The currently proposed Budget 2025-2028 calls for a 2.7% increase: a reversal of the 2016 Budget’s 2.7% decrease. Regrettably, not only are our views on budget increases illogical, but also our deceptive manner of increasing the budget is a not so funny joke!
Budget Increases are universally despised, sometimes irrationally. Perhaps we rightly reason that the church cannot bear an increase to the General Budget. It is wrong to assume we can do the same things with the same funds as inflation devalues our stagnant budget. The sane approach would be to look at programs and reassess priorities. We do not like to question or cut existing programs. Increasing the budget (or not) is supposed to be a “program” question, not a math problem. We fail at facing “program” and the difficult decisions attached to “program.”

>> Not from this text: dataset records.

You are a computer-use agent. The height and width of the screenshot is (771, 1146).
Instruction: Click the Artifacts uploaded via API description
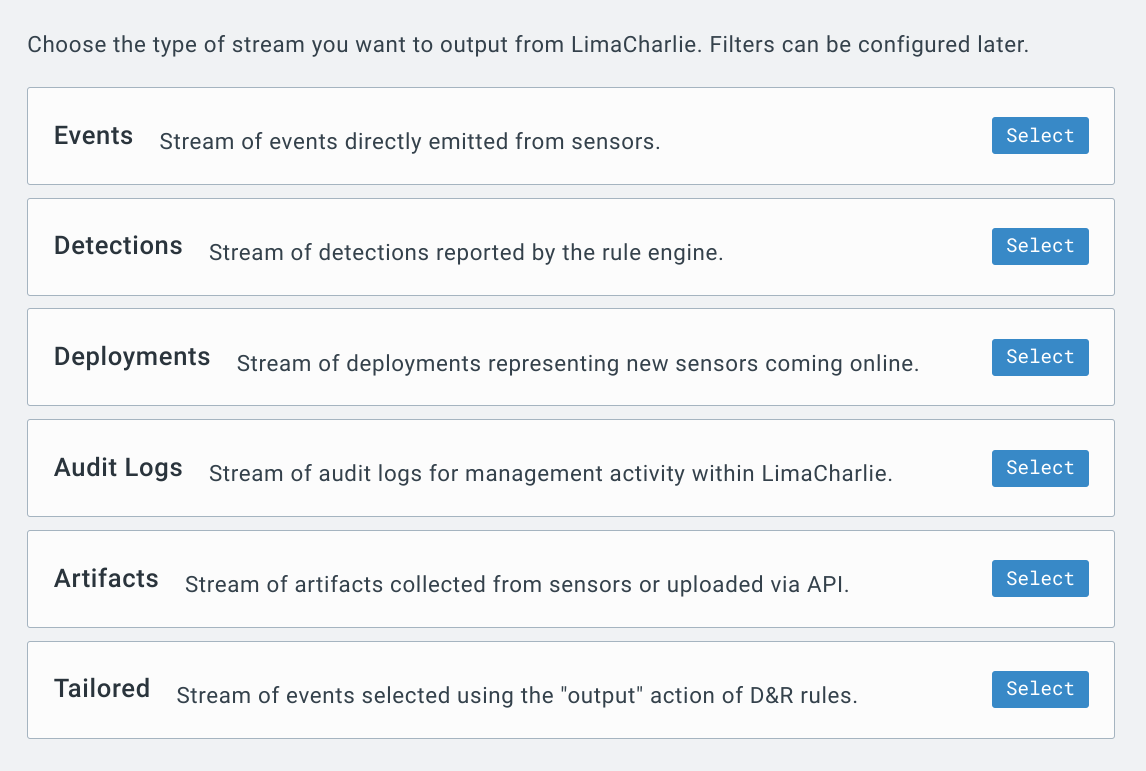[517, 585]

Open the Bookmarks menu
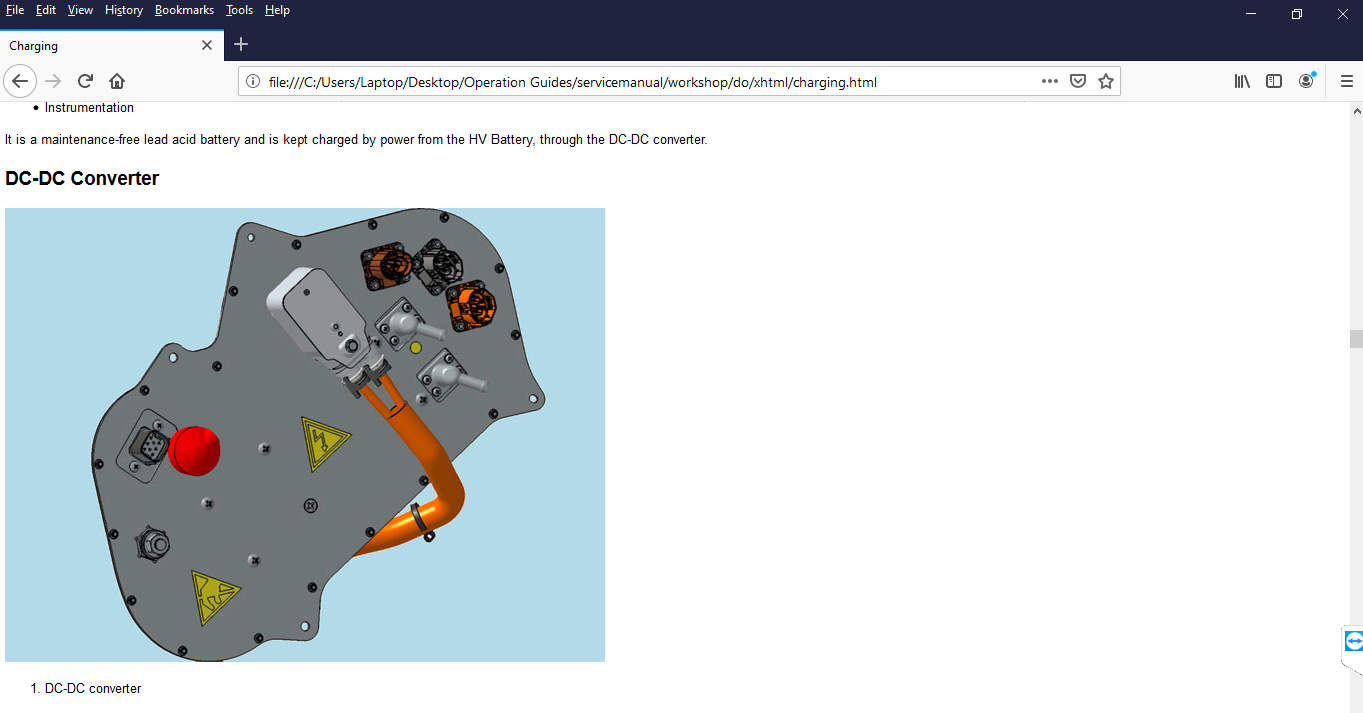(184, 10)
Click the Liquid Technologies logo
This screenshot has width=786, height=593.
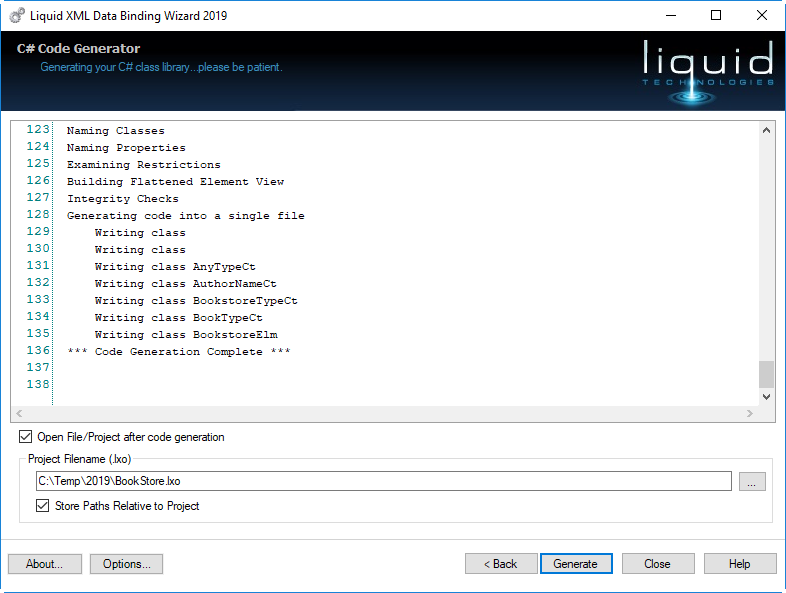tap(709, 69)
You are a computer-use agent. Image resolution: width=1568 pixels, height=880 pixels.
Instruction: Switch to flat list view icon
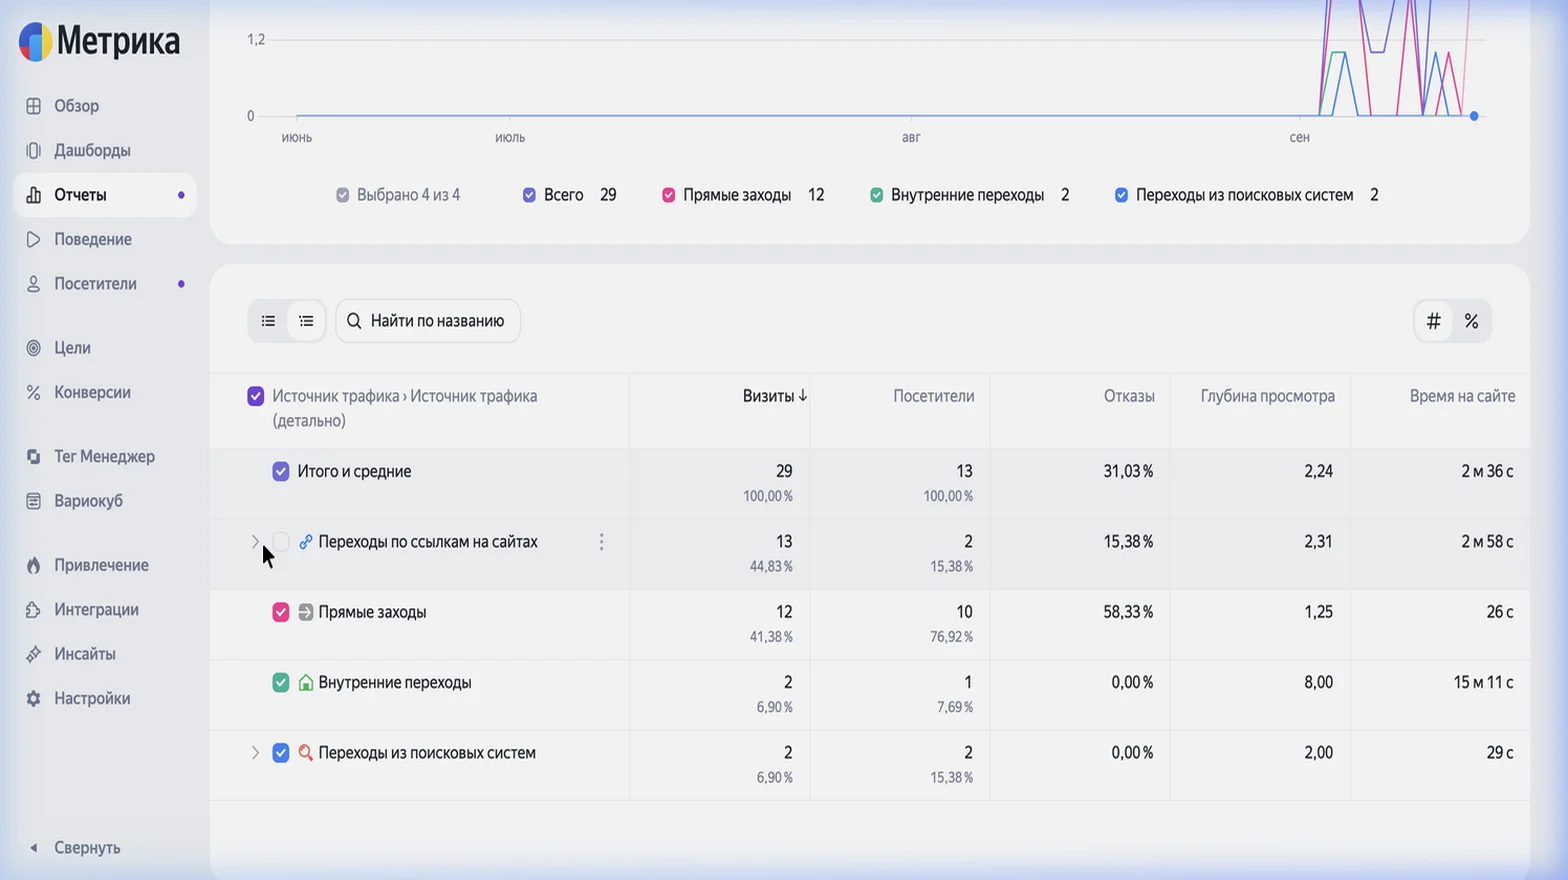coord(268,321)
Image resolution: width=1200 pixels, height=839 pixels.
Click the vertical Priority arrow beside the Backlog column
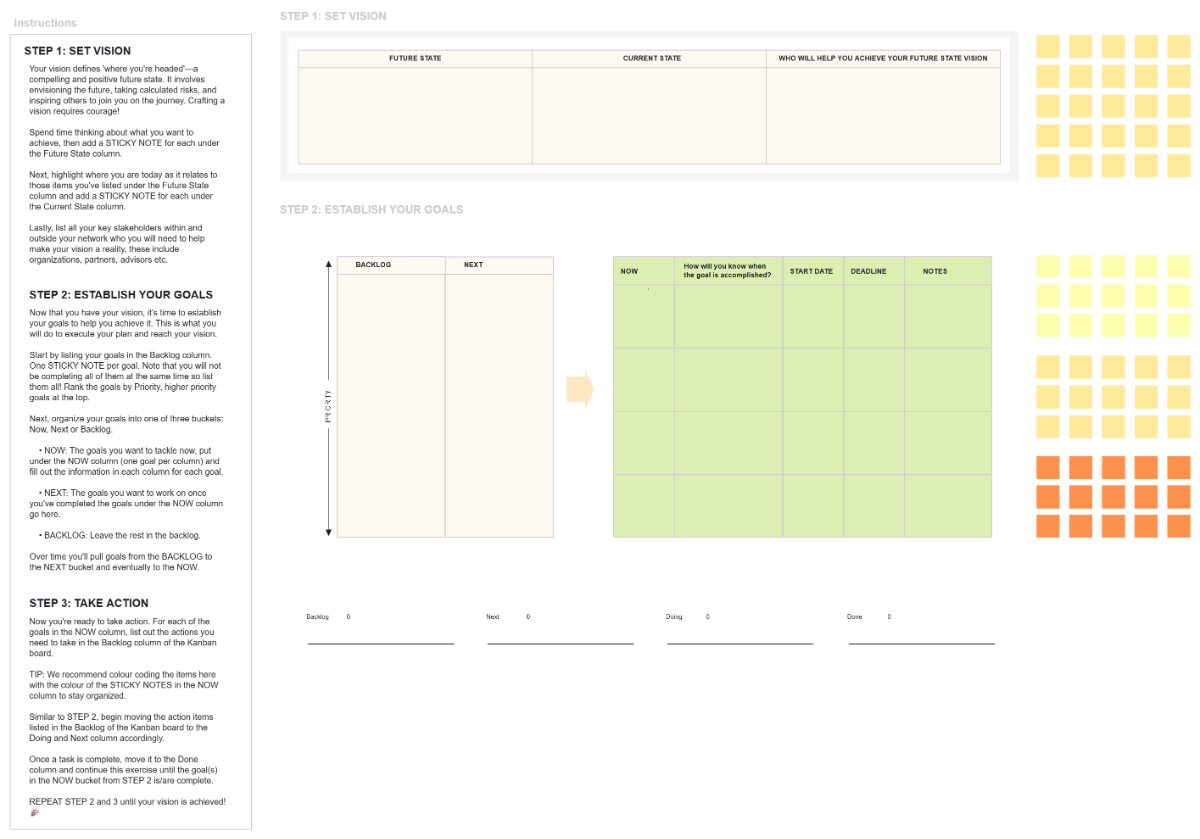(328, 398)
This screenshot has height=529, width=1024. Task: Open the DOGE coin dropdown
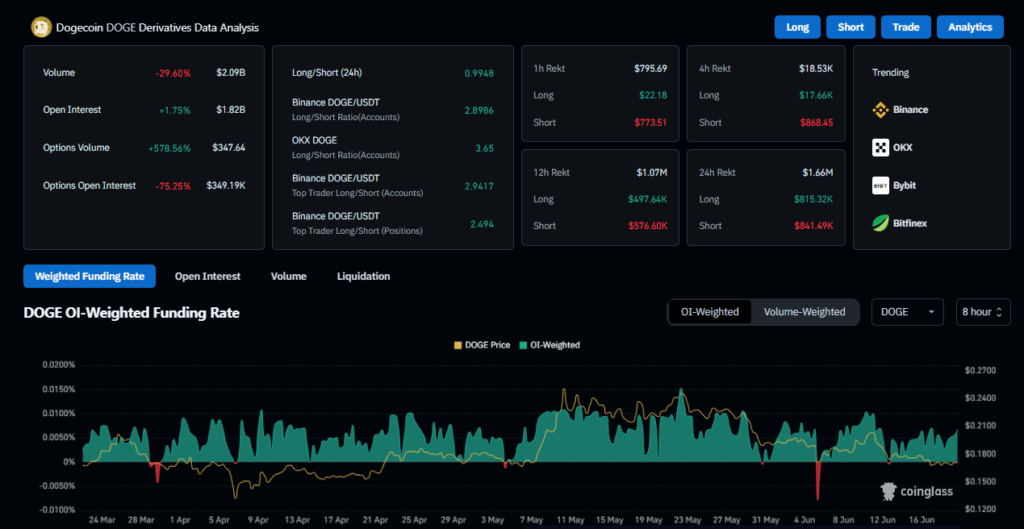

The modest 2.7% increase distracts from the significant cut in program support (25%-50%) as one seminary, legal fees, and Retirement Restoration all see an increase in funding. This leads us to the fact of the matter: the 2025-2028 Proposed Budget calls for a budget increase far beyond 2.7%. The exact amount of the “increase” is difficult to compute.
We used the same play we have run for 25 years: increase the budget by redirecting costs. Old Play! If you are older than me, you can remember when the General Church gave travel stipends to General Conference delegates. Now, Districts support General Conference Delegate Expenses (unevenly we may add). When the Church got in a legal bind, the Districts picked up the tab for General Board travel (I was surprised that did not return in the current budget, or did it?). When schools, components and programs are cut by 25% without an accompanying cut in the programs, we did not cut the budget (or avoid increasing it). We shifted the Budget Increase somewhere else! Diverting expenses is the same as increasing the budget.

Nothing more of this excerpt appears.